I recently read Barbara Ehrenreich’s Nickel and Dimed, and I must say that after finishing the book I was quite disappointed. In this ‘investigative report’, Ehrenreich gives up all of the materialistic commodities and accommodations she is used to and takes up several positions as a low-wage worker. Purporting to be a newly divorced woman looking to come back to the working world, she finds wages to be dismally low, and she also finds those who occupy this echelon of the working class hierarchy in suffering and want. In Nickel and Dimed, Ehrenreich shares the personal struggles that these women and men go through and expresses her moral outrage regarding their conditions.

So what’s wrong with the book, specifically? First, although Ehrenreich claims that she is no martyr, she certainly is not the testament of bravery that her readers have held her to. No one can experience poverty like the poor, and I fail to see how working at a diner in a decidedly expensive area in Florida will help Ehrenreich garner any real insight on the lives of the people who live on the bare minimum. Second, and far more importantly, Ehrenreich never really takes the initiative to share their true experiences. She hardly socializes with the staff outside of work; she never participates in any activities except work. So all we are really left with is the rantings of Ehrenreich, empty meditations that end up taking a sizeable portion of the book, rather than what the text purports to do: get inside the lives of the working poor.

If the text does not indicate that Ehrenreich has failed to provide such an account, the reaction of her co-workers when she reveals her true identity is instructive. Indeed, when Ehrenreich tells them that she is a writer investigating the conditions of the lower class, the women she has been working with do not even bat an eye. “Will you listen to me? I’m a writer and I’m going to write a book about this place” (Ehrenreich, 118, emphasis hers). Ehrenreich must, of course, emphasize the fact because there was no connection made between herself and her co-workers; there wasn’t even an attempt to make one, and they could care less if they are in a room with a writer who has a Ph.D., they want to know if they are going to have to work extra tomorrow. 

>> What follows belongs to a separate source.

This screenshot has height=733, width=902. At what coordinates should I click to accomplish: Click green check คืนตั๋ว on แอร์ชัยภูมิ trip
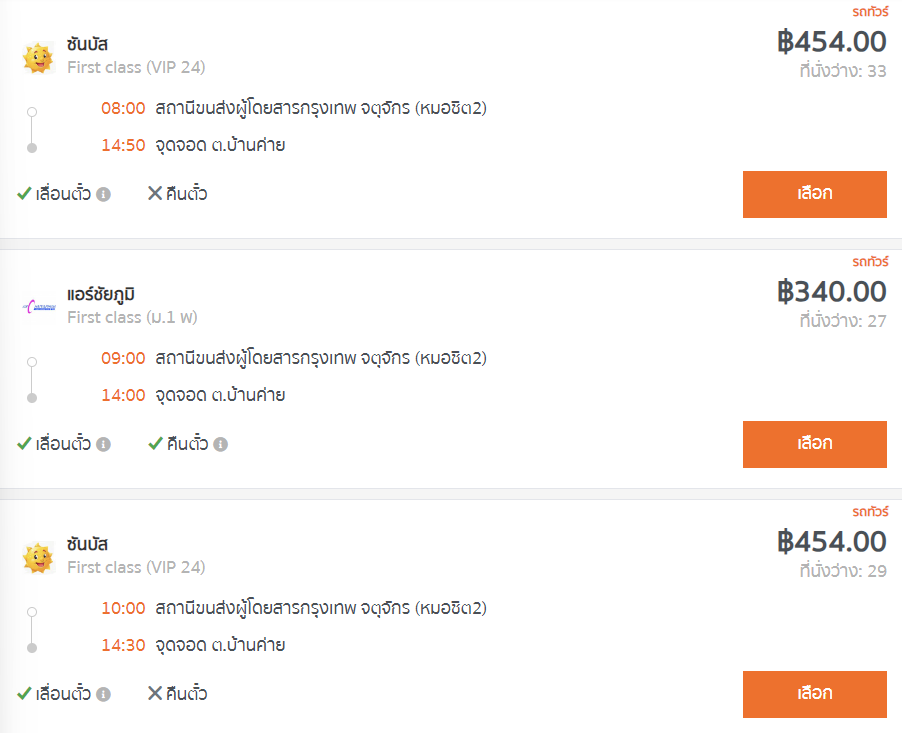click(155, 444)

Many of you who may have read the text will wonder what basis I have to say about this. I know what it is like to occupy this social-economic sphere.  If I read Nickel and Dimed during a similar time in my life, I might have given up all hope. All I can do is sigh in relief that Ehrenreich’s text didn’t fall into my lap, otherwise I might have thought much less of myself and would have taken decidedly less pride in the work I completed. Until reading Nickel and Dimed, it never occurred to me that working in a low to middle wage position was particularly demeaning, and as indicated in Nickel and Dimed, these thoughts do not appear to even entertain the thoughts of those who do work in the restaurant, in the nursing home, or in the cleaning business. Nevertheless, Ehrenreich wonders why these girls work so hard in seemingly unpleasant jobs, thinking that they must, given their conditions, cling for approval from a Ted-like figure in order to have some respect (Ehrenreich, 116). The remark is pretentious. It is a simple fact of life: no matter if you occupy the role of a cleaning lady or you are a boss at Microsoft, you want to be recognized and you want your work to be appreciated; if another individual from the higher up yells at you, it's going to ruin your day. Working-class or upper-class has absolutely nothing to do with it, and if Ehrenreich spent a little more time with the girls on a one-to-one basis, she might've realized this fact.  

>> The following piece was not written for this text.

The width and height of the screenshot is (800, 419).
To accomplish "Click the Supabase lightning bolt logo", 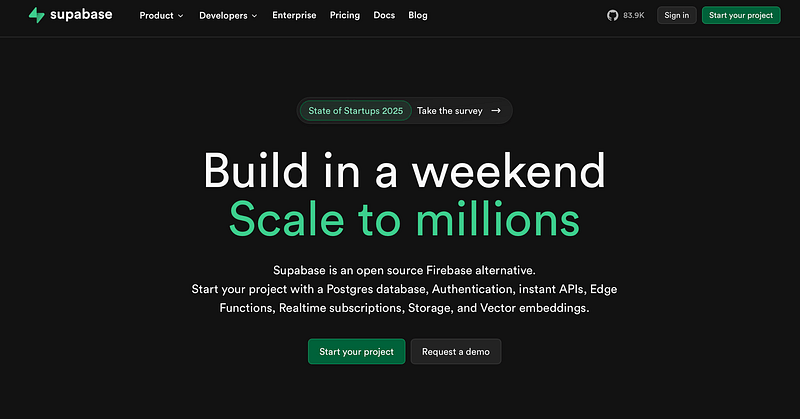I will [36, 15].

Unfortunately, the problem is that Ehrenreich has given nothing. There is not one shred of evidence, not one story of suffering that is not already available in, say, Breadgivers, 1185 Park Avenue, or any other account that documents the individuals who actually endure tha pangs of poverty every day. Moreover, there is nothing in this text that economic reports could not to tell you. And the moreover’s continue with the fact that there is not one single suggestion regarding how we can make the lives of the poor a little bit easier.

Perhaps this text will be useful for English classes, in terms of discerning specific literary devices that may have pulled others into thinking that the text is ‘intelligent’, or sociological classes, in terms of demographics and statistics that the author provides, but aside from that I see no genuine value of Ehrenreich’s novel in contributing to our knowledge of the poor or their conditions.  It’s useful to keep the topic of poverty in the limelight; I guess I just don’t agree with the way that the message of the book came across, nor do I particularly agree with the methods that the author chose to employ to ‘investigate’ the lives of the poor.